[[ SOURCE INFORMATION, beginning ]]

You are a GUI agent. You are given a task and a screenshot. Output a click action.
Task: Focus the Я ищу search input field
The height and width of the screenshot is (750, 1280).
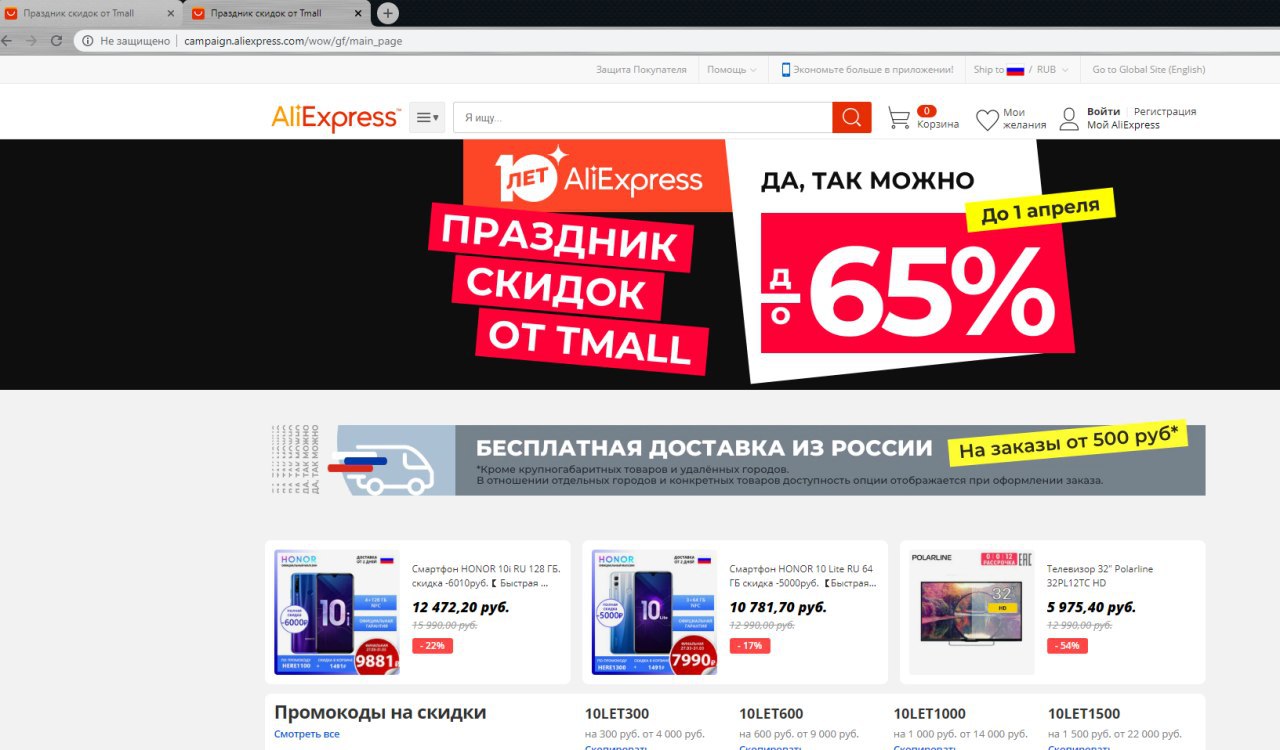pyautogui.click(x=642, y=118)
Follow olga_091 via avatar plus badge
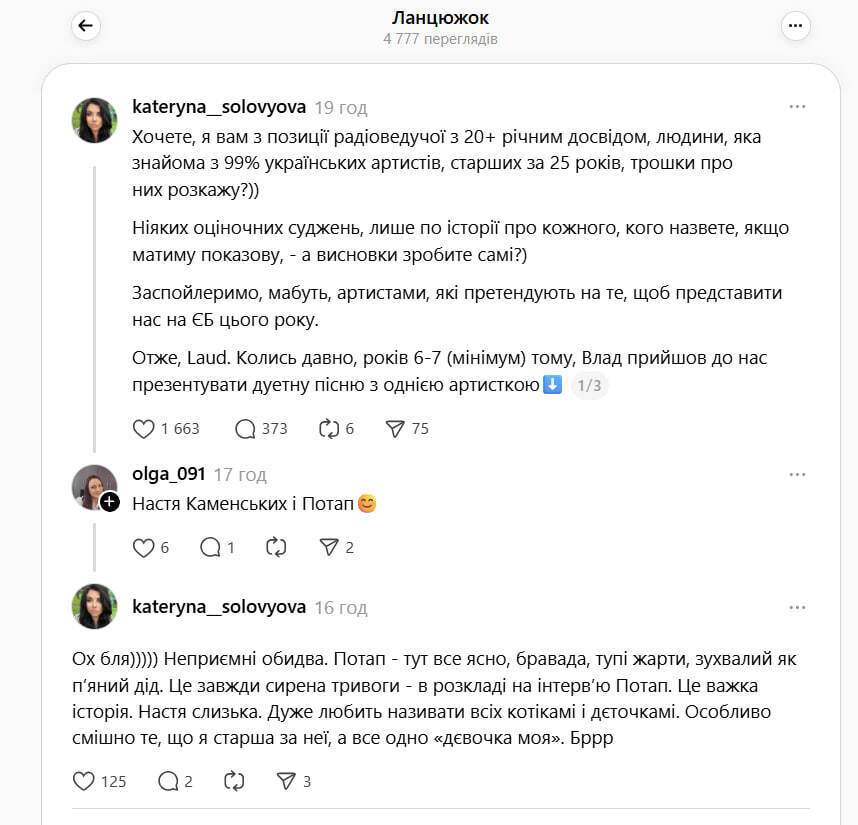Screen dimensions: 858x825 click(110, 502)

[[ SOURCE INFORMATION, end ]]

• **TASK DIRECTIONS**
What the answer needs is every line from the one containing "Task: Focus the Я ищу search input field" through the final line of the data above, copied exactly, without pictures.

• **TASK RESPONSE**
Task: Focus the Я ищу search input field
The height and width of the screenshot is (750, 1280).
pyautogui.click(x=642, y=118)
Follow olga_091 via avatar plus badge
Screen dimensions: 858x825 click(110, 502)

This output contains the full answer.